“You are grossly unjust—you are grossly ungenerous—and I am deeply hurt,” said she.
“That makes me love you all the more,” he cried. “For every word you say in his favour I will love you an extra thousand years.”
He knew that if he could only stimulate her to talk still more generously about Mr. Clifton he would soon get her to feel that she had not been guilty of the breach of honour with which she was still inclined to reproach herself. It was so like a woman, he thought, to place so much importance upon a little flaw in the etiquette of being off with the old love and on with the new. He loved her the more for her femininity and he thought that he might lead her on to feel that she had actually been generous in respect of the other.
“I will not have a word said against Mr.

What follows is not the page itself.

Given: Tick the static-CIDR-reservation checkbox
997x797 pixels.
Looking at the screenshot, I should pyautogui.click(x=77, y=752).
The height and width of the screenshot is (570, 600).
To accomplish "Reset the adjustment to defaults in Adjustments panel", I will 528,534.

Clifton,” she said firmly.
And she did not hear a word said against him, though she had so earnestly encouraged him to say such a word; but the fact was that the dinner-hour of the prosaic harvesters had come to an end, and the reaping machine, with the patent binding attachment, began to work under their eyes, and a girl cannot speak well even of the man whom she has just thrown over when so interesting a machine is at hand.
The two stood spell-bound watching that beautiful thing of blue picked out with red, as it went mightily on its way down the wall of standing grain, stretching out its pendulous arms with a rhythmic regularity that a poet might have envied,—lifting the material for a sheaf and laying it along with more than the tenderness of a mother for her child, laying it in its cot.

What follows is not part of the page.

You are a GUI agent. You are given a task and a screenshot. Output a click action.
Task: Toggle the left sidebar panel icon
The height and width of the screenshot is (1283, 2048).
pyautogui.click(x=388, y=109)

How much more picturesque—how much more stimulating to the imagination was not this marvellous creature—this graminivorous reanimated thing of the early world, than the squalid shrill-voiced, beer-ex-haling reapers of the fields in the days gone by? This was the boldly expressed opinion of both the watchers, though each of them had a good word to say for the cycle of the sickle.

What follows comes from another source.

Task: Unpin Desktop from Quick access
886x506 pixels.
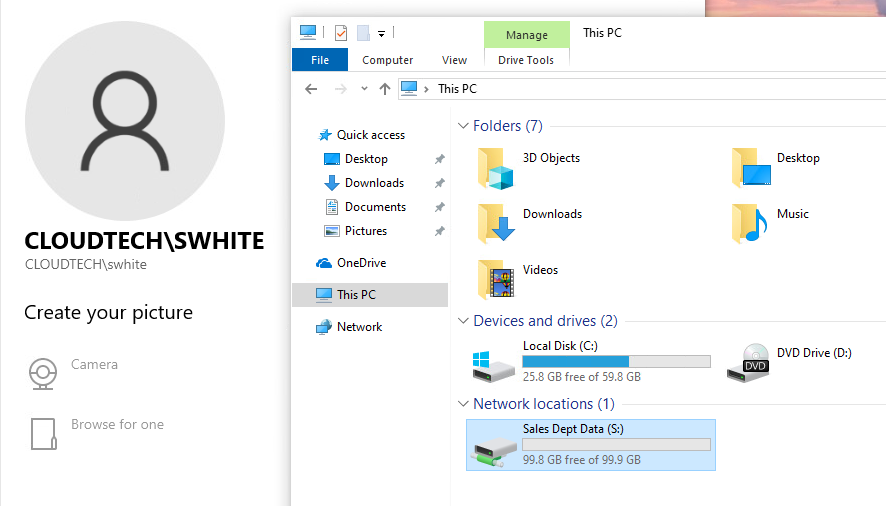Action: click(439, 160)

“The sickle was the lyric of the wheatfield, the reaping machine is the epic,” said Josephine, with a laugh at her attempt to satisfy an exacting recollection of a picture of Ruth, the Moabitess, with her sickle in a field flooded with moonlight, as well as an inexorable sense of what is due to the modern inventor.
“My dearest,” said he, “I know now that you are happy. Are you happy, my dearest?”
“Ah, happy, happy, happy!” she whispered, when their faces were only an inch or two apart.